## START The data

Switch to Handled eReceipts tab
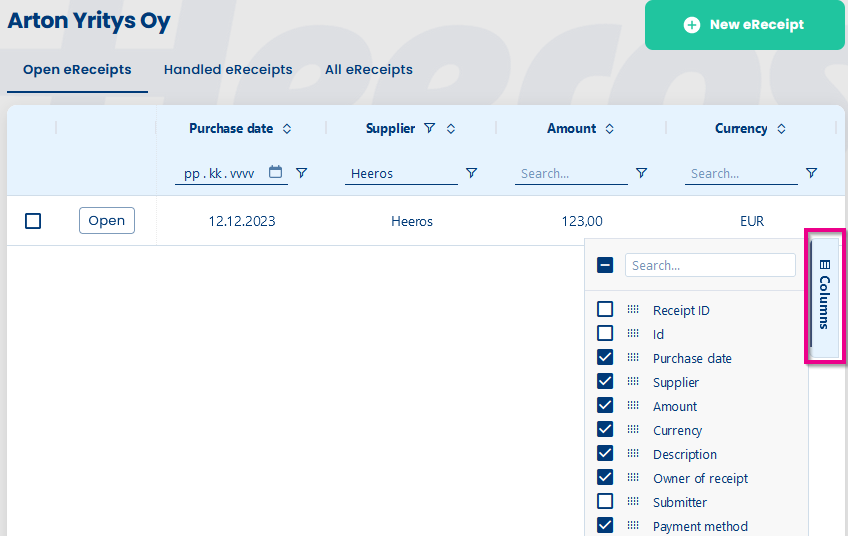848x536 pixels. tap(228, 70)

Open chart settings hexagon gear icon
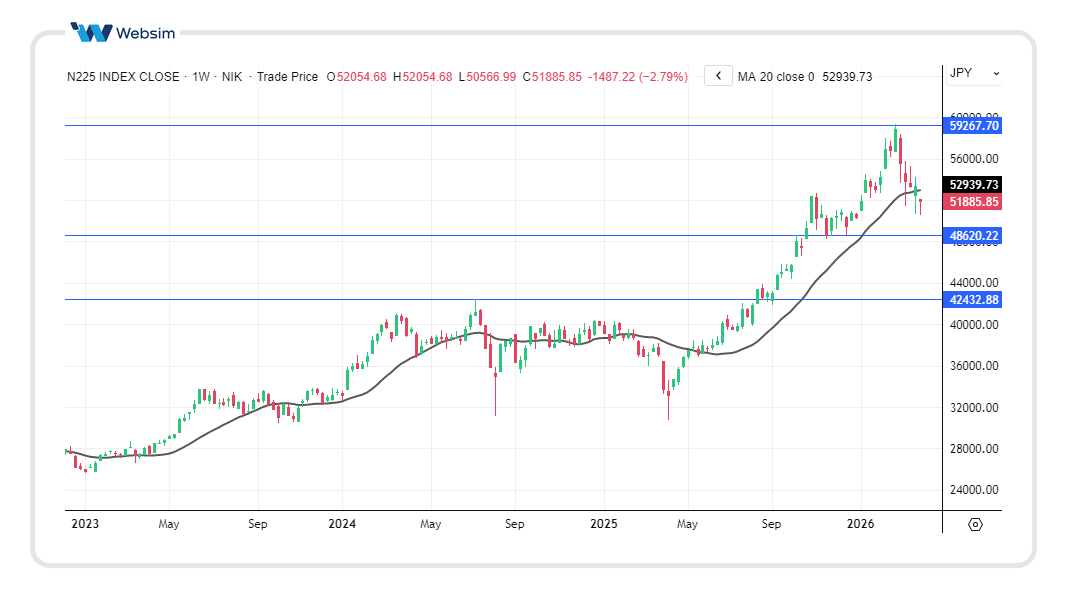pos(975,524)
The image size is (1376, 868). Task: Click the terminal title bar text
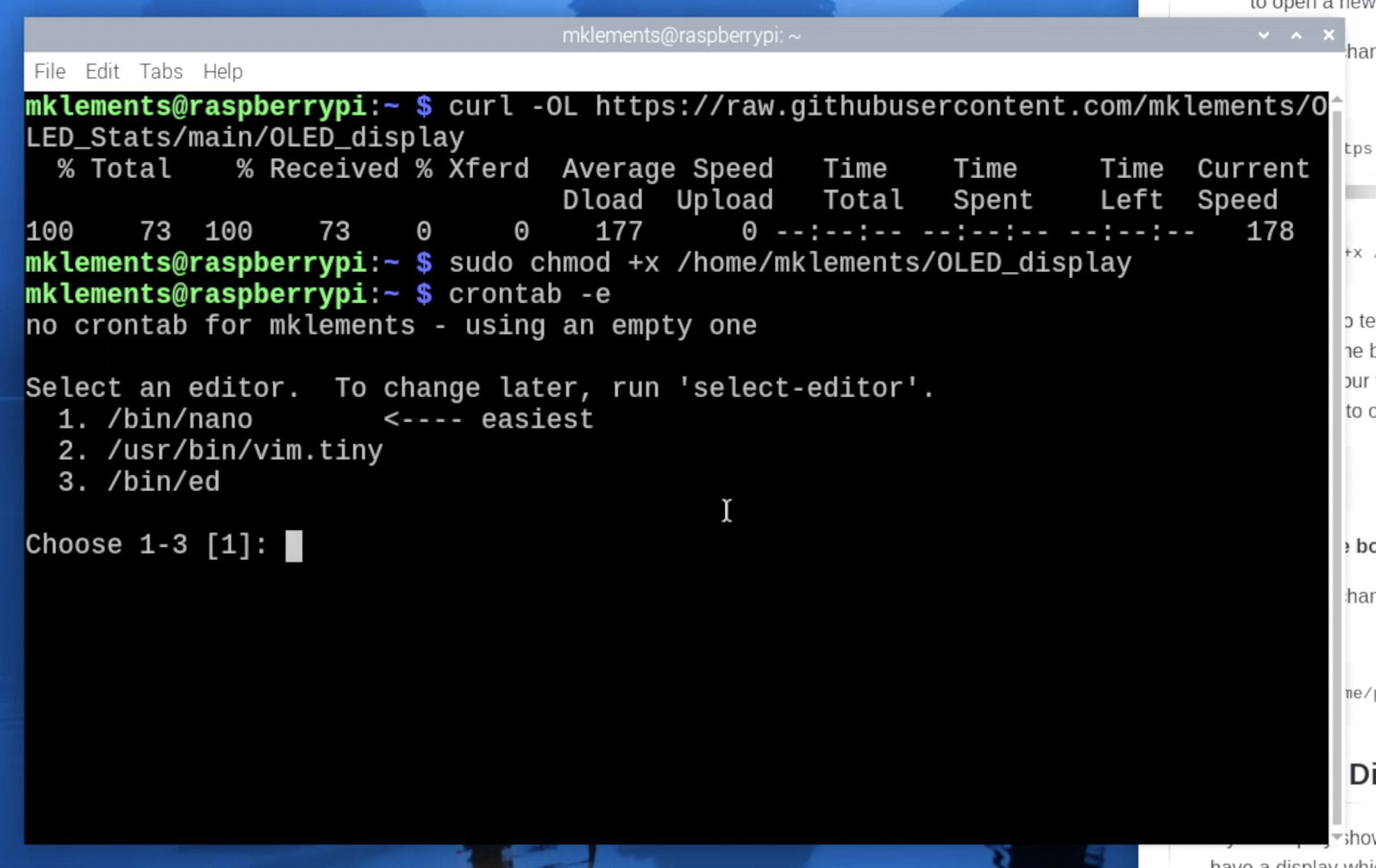pos(681,35)
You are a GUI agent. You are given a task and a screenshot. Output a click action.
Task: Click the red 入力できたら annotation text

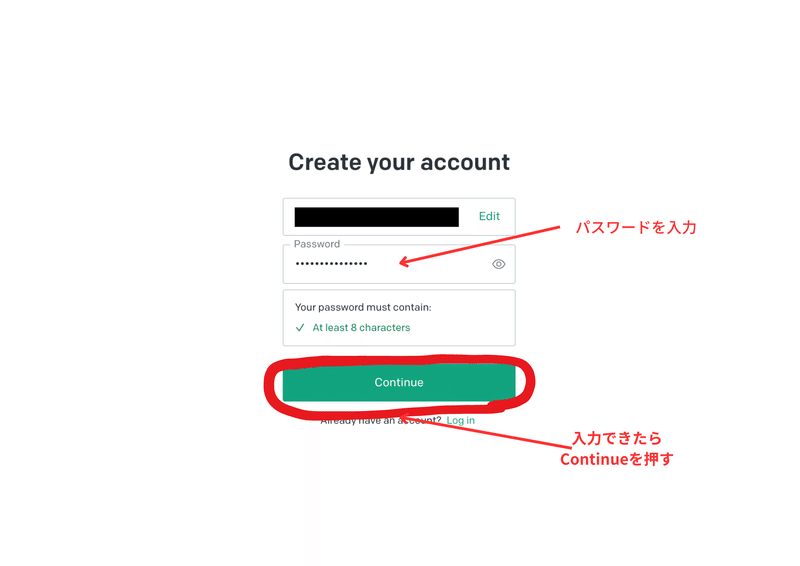pyautogui.click(x=617, y=438)
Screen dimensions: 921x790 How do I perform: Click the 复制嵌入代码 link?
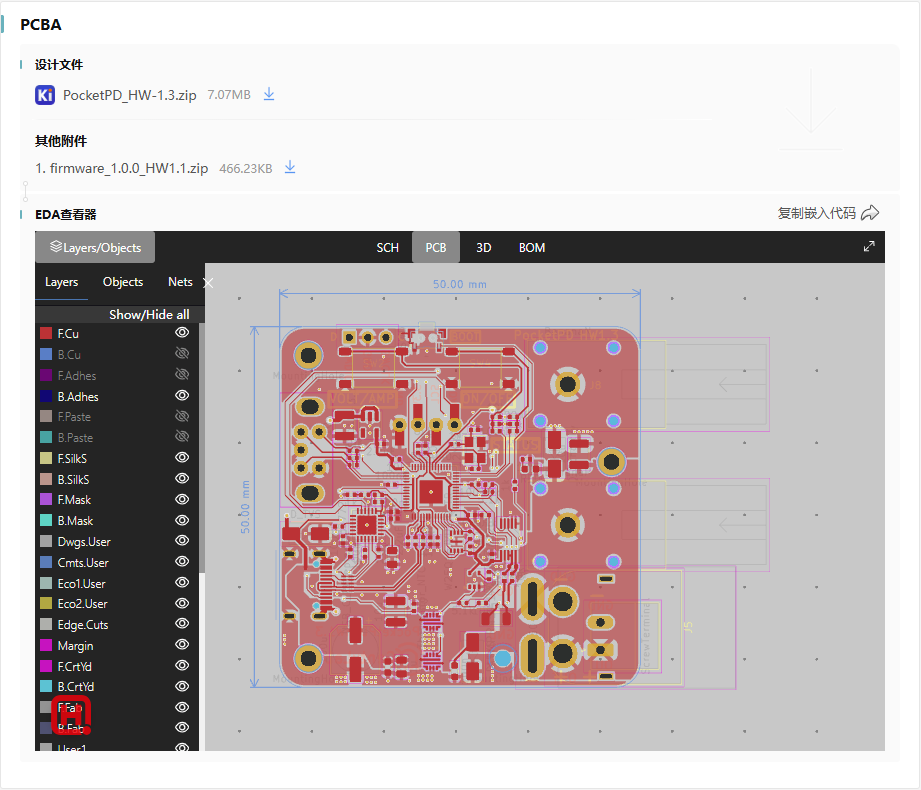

## END The data

Can you reproduce all of the data above word for word, leaving out the pictures?

• Task response:
Switch to Handled eReceipts tab
848x536 pixels. tap(228, 70)

Open chart settings hexagon gear icon
pos(975,524)
The image size is (1376, 868). Task: Click the terminal title bar text
pos(681,35)
You are a GUI agent. You are given a task and a screenshot. Output a click action.
Task: Click the red 入力できたら annotation text

pyautogui.click(x=617, y=438)
Screen dimensions: 921x790 How do I perform: Click the 复制嵌入代码 link?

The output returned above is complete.